Heartstopper Season 4: Growing Up Has Never Looked This Good
Netflix's beloved teen drama returns for its fourth and final season. Does Heartstopper stick the landing? A close look at what works — and what doesn't.
Netflix's Heartstopper returns this week for its fourth and final season. All eight episodes drop on Wednesday, June 4, 2026. The show began as a webcomic by Alice Oseman. It became one of Netflix's most-watched teen dramas worldwide. Now it ends — and it matters how it does that.
Premise
Charlie Spring (Joe Locke) and Nick Nelson (Kit Connor) are still together. That is no spoiler — it is the foundation. Season four picks up where season three left off. Charlie is dealing with his eating disorder. Nick is figuring out university plans. Their relationship is tested by distance, pressure, and growing up. The ensemble cast returns: Yasmin Finney as Elle, William Gao as Tao, Tobie Donovan as Isaac, and Kizzy Edgell as Darcy. Creator and showrunner Alice Oseman also wrote the final novel this season adapts.
The show is still set in and around a British sixth-form college. It keeps its signature warmth — animated flowers, falling leaves, soft close-ups. But this season handles heavier material than before.
What Works
Joe Locke carries this season on his shoulders. His performance is restrained and precise. Charlie's mental health storyline is handled with unusual care. It never feels like a lesson. It feels like a person. That is harder to achieve than it looks.
Kit Connor has also grown into Nick considerably. Their chemistry remains the show's strongest asset. The two actors clearly trust each other. That trust translates on screen.
Director Euros Lyn returns for several episodes. His visual language suits the material — intimate, unhurried, never flashy. The show looks like a memory you want to keep.
Yasmin Finney and William Gao get more space this season. Their storyline is quieter but genuinely moving. Tobie Donovan as aromantic Isaac also gets a satisfying arc. For a show aimed at teenagers, Heartstopper represents a remarkably wide range of queer experience. Compare it to something like Sort Of: The Quietly Radical Canadian Series You Should Watch — the tonal difference is vast, but both shows take queer lives seriously.
What Works Less Well
The show's softness is also its limit. Conflict is resolved quickly. Adult characters remain thinly written. The pacing in the middle episodes drags noticeably. Some scenes exist mainly to be aesthetically pleasing. That worked better in earlier seasons, when novelty carried the weight.
The eating disorder storyline is handled with good intentions. But it occasionally tips into being too neat. Real recovery is rarely this linear. The show knows this — but does not always show it.

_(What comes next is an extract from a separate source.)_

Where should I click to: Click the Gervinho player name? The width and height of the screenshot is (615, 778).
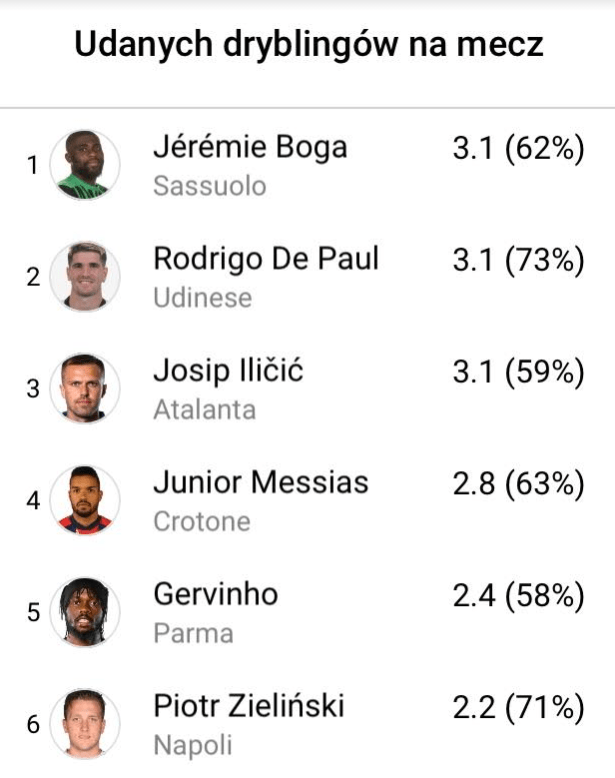(216, 596)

Some viewers may also find the overall tone too gentle for a final season. If you came to Heartstopper expecting emotional devastation, you will leave disappointed. Oseman is not interested in suffering for its own sake. That is a creative choice, not a flaw — but it is worth knowing going in.

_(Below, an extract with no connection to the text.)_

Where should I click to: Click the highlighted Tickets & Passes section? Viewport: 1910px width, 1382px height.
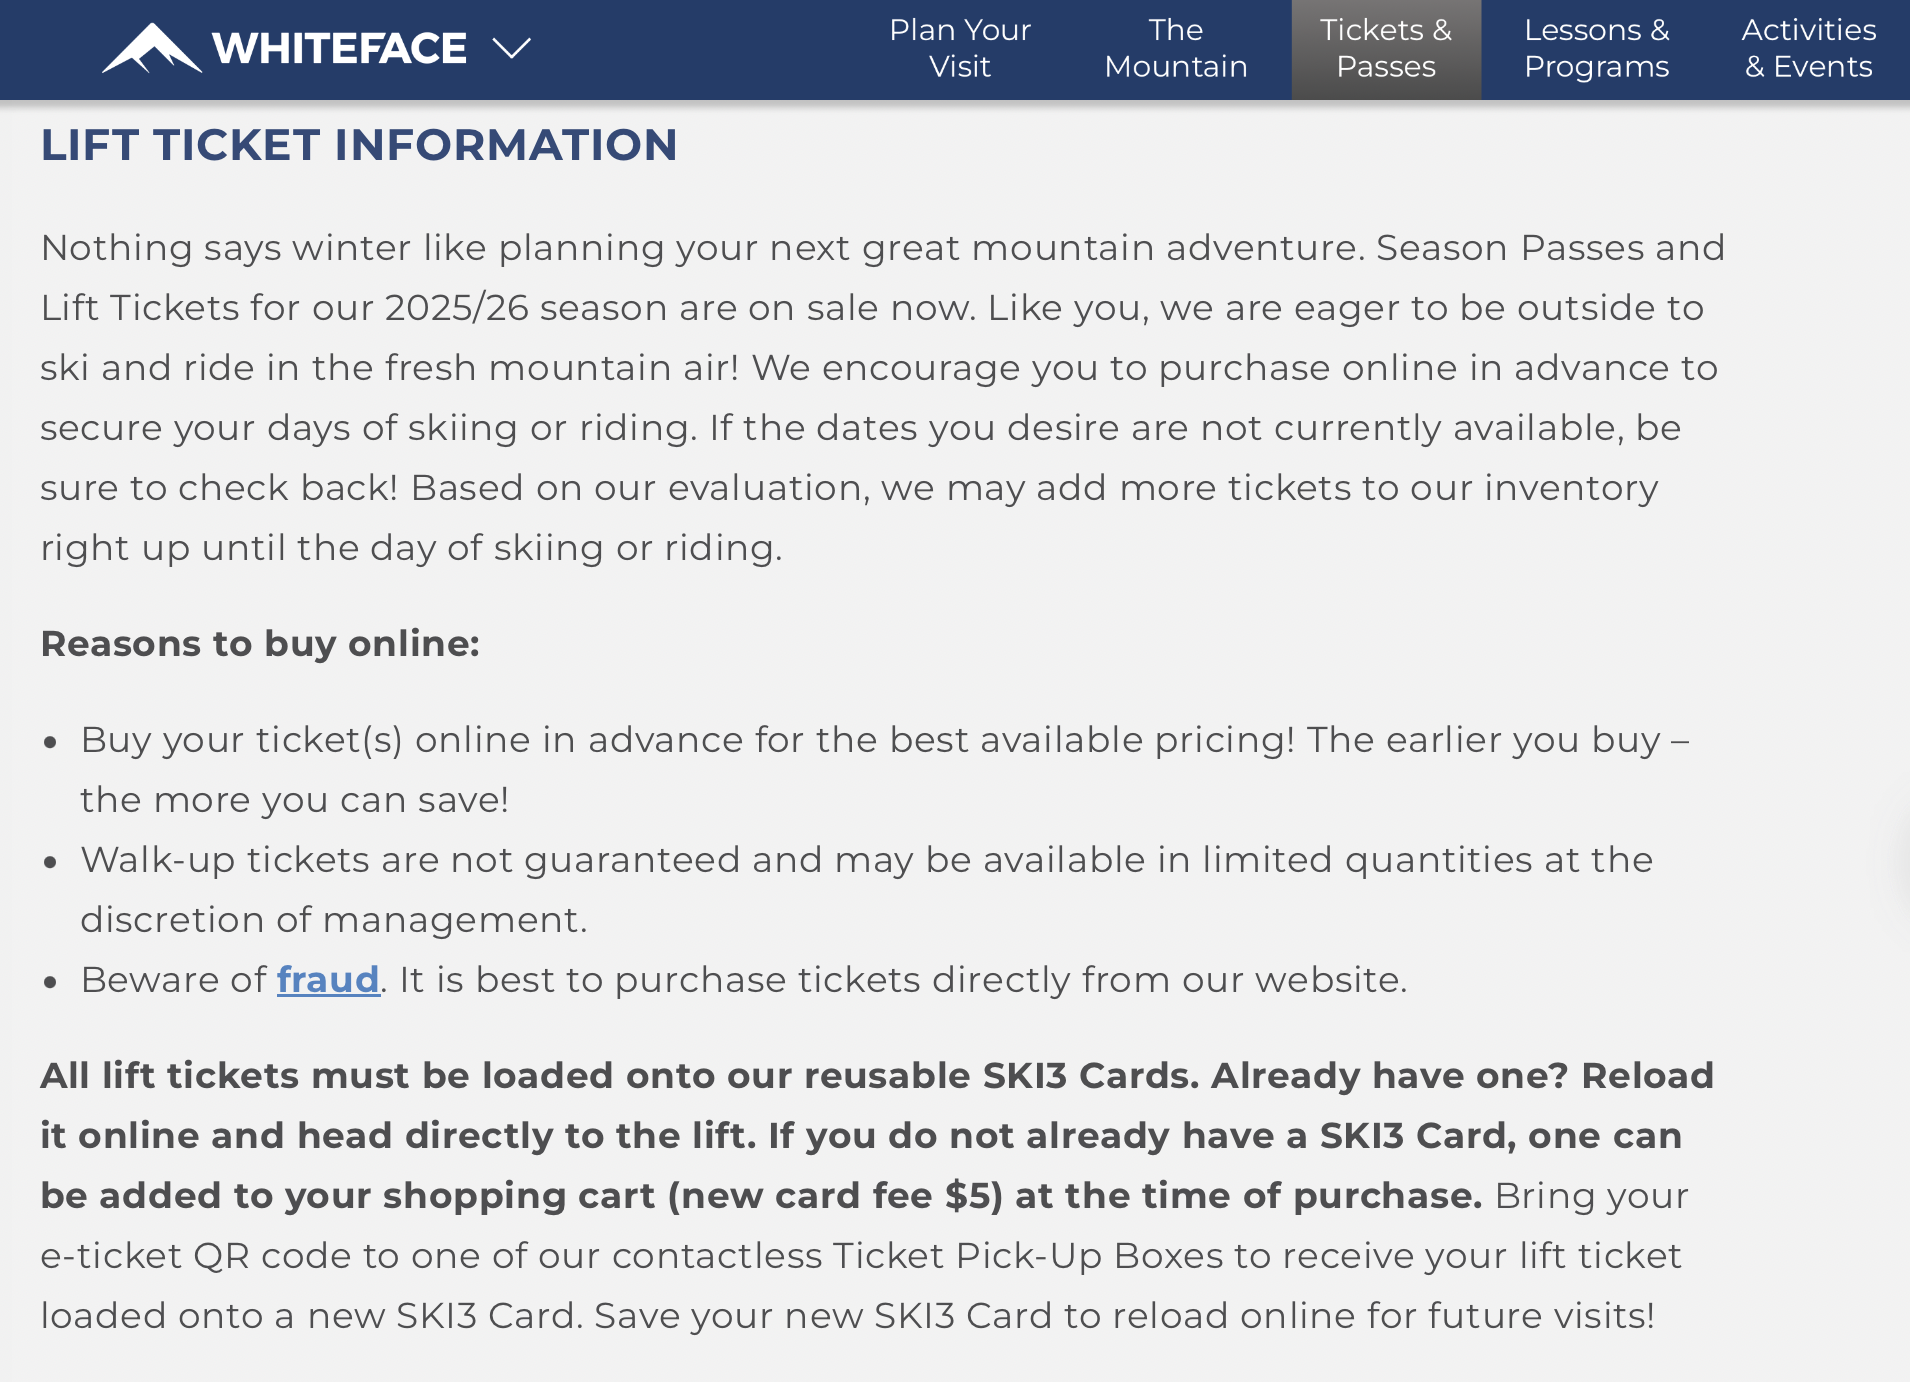pyautogui.click(x=1384, y=48)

For drama with higher emotional stakes, the Pose: The Series That Changed Television Forever comparison is instructive. These are very different shows serving very different purposes.
For Whom
This show is made for young queer viewers first. That remains its primary strength and its limitation. If you grew up without stories like this, it may still hit hard. If you are looking for adult complexity, look elsewhere. If you want a warm, well-made ending to a story you already love — this delivers.
Heartstopper season four does not reinvent anything. It does not try to. Alice Oseman set out to make something kind and true. She has done that, consistently, across four seasons. This finale is not perfect. But it is honest, carefully made, and genuinely earned. That is rarer than it should be.